§ **WHAT THE TASK REQUIRES**
Every line of the records that holds the word "dropdown" should be copied out.

§ **RECORDED DATA**
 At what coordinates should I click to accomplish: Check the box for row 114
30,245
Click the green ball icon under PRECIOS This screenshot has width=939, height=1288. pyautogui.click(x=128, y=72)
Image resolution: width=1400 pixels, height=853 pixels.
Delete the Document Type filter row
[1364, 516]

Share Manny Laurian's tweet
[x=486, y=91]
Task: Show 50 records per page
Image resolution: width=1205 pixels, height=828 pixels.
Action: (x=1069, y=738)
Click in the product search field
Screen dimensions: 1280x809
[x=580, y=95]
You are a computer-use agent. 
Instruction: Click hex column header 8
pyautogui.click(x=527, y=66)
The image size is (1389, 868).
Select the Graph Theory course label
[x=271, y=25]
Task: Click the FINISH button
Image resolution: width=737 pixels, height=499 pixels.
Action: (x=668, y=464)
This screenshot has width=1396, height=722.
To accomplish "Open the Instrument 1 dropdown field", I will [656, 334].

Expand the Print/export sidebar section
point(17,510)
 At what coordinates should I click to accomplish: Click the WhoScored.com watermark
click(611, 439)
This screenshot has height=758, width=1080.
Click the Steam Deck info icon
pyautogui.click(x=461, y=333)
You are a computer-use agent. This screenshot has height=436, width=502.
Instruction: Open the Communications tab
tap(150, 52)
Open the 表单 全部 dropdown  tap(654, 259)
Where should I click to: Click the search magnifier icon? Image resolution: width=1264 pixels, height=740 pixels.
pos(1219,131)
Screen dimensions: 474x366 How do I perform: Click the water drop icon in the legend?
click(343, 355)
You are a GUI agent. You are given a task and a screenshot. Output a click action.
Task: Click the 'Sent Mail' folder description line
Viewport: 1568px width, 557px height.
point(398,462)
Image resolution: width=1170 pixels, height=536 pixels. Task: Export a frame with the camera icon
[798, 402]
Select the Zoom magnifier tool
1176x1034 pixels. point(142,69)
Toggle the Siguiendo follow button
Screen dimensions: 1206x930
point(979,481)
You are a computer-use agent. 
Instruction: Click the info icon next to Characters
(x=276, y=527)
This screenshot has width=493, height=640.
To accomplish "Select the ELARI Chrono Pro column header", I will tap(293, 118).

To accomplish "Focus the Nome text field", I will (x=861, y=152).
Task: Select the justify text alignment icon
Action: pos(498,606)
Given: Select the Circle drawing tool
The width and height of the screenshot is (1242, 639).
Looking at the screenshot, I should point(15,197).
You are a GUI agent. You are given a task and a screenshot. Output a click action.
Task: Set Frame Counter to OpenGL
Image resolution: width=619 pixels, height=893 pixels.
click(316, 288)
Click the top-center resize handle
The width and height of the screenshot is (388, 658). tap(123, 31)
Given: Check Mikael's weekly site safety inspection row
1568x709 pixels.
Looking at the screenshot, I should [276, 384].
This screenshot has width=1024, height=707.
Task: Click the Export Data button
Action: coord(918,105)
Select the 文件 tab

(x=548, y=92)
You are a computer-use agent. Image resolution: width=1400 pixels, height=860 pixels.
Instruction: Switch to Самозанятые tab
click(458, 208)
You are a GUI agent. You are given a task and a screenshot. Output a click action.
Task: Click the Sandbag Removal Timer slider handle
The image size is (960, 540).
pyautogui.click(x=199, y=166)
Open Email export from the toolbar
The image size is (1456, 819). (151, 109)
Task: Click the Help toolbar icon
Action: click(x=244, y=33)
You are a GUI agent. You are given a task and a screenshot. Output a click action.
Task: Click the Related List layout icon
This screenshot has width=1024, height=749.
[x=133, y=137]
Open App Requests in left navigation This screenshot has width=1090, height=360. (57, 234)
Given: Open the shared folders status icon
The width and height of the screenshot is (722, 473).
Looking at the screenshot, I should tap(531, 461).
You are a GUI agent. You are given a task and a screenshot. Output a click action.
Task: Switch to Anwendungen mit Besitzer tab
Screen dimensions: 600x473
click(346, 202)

§ **RESPONSE TO THIS TASK**
To accomplish "Open the Instrument 1 dropdown field", I will [656, 334].
Open the 表单 全部 dropdown  tap(654, 259)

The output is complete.